BetaMax is better than VHS, the latter won.
Rkt is better than Docker, later won.
${TBD} is better than MCP, my bet is on MCP.
> Rkt is better than Docker, later won.
Your experience with rkt is way different from mine. I would gladly accept "podman is..." or even "nerdctl is..." but I hate rkt so much and was thrilled when it disappeared from my life
BetaMax had better fidelity than VHS, but initially could only hold 60 minutes of A/V while VHS could do 120m (ie, almost a full movie without swapping tapes)
Amazing to see so many comments out here in support of a very new and very boring protocol.
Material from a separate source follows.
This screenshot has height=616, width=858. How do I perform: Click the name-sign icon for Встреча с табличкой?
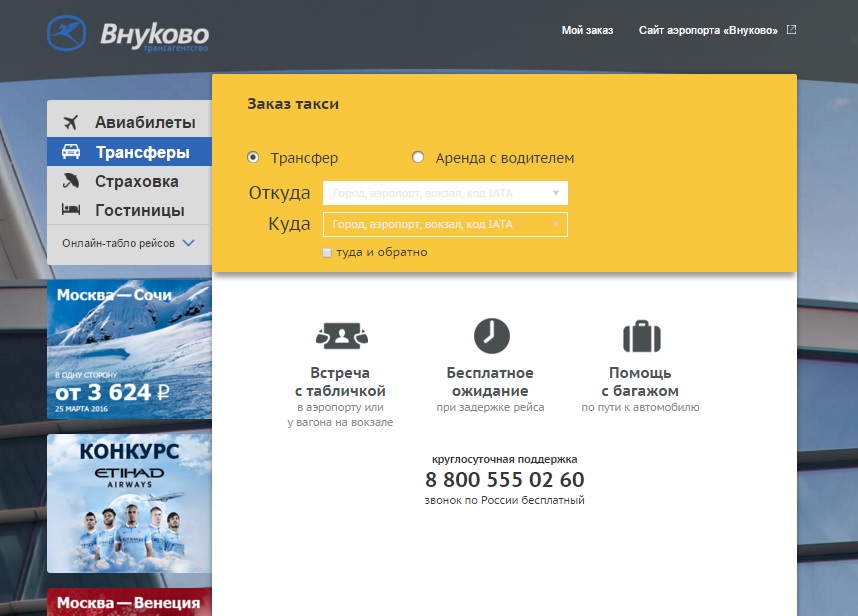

I have to think the enthusiasm is coming mostly from the vibe-coding snakeoil salespeople that seem to be infecting every software company right now.
Alternatively it’s actually pretty cool and useful and you just personally don’t have a use for it?
It's not "pretty cool", it's a shitty reimplementation of the OpenAPI spec made by NIH syndrome idiots.
Anybody remember OSGi?
I can imagine a plugin-based server where the plugins are applications and AIs that all use MCP to interact. The server would add a discovery protocol.
That seems like the perfect use for MCP.
How well the protocol is designed doesn't matter, the most popular choice is not necessarily the best one. Sometimes "worse is better."
Like IE6?
A natural follow up: is Google's newly launched a2a better equipped to handle these security issues?
Did you read the spec ? Everything you said is already a recommendation.
I think recommendation != being enforceably part of it or being implemented.
There are a lot of great recs in the docs but I wrote this based on what I actually saw in the wild. I definitely don't think it's all on the spec to solve these.
You didn't read the spec. And you didn't mention Stdio. Stdio is secure and that's what is used by Claude Desktop the first MCP client and they don't support SSE yet. Since the start, SSE was set a draft and there was a long discussion over the authentification implementation first round already got defined and second is defined again.
I saw a lot of articles since MCP was buzzing same claims copy & paste. And the post show a lot of confusion for what MCP is and MCP do.
A lot of servers don't use the stdio transport.
isnt langchain doing the exact same thing? (sorry ai noob here)
Langchain is one of many frameworks that implement the "tool calling" pattern, where LLM applications can request that a tool is run (eg "search the web for X" or "execute this Python code") and see the result of that.
MCP is a standard for describing and exposing tools to LLM applications.
So they're not the same category of thing. Langchain could implement aspects of the MCP specification, in fact it looks like they're doing that already: https://github.com/langchain-ai/langchain-mcp-adapters
So, is MCP a spec for tool calling API?
It's a spec for how external info can get into a language model's context window. Part of that is tool calling, but there's also templated input, cancellation, progress tracking, recursive generation sampling, statefulness of tool servers, etc.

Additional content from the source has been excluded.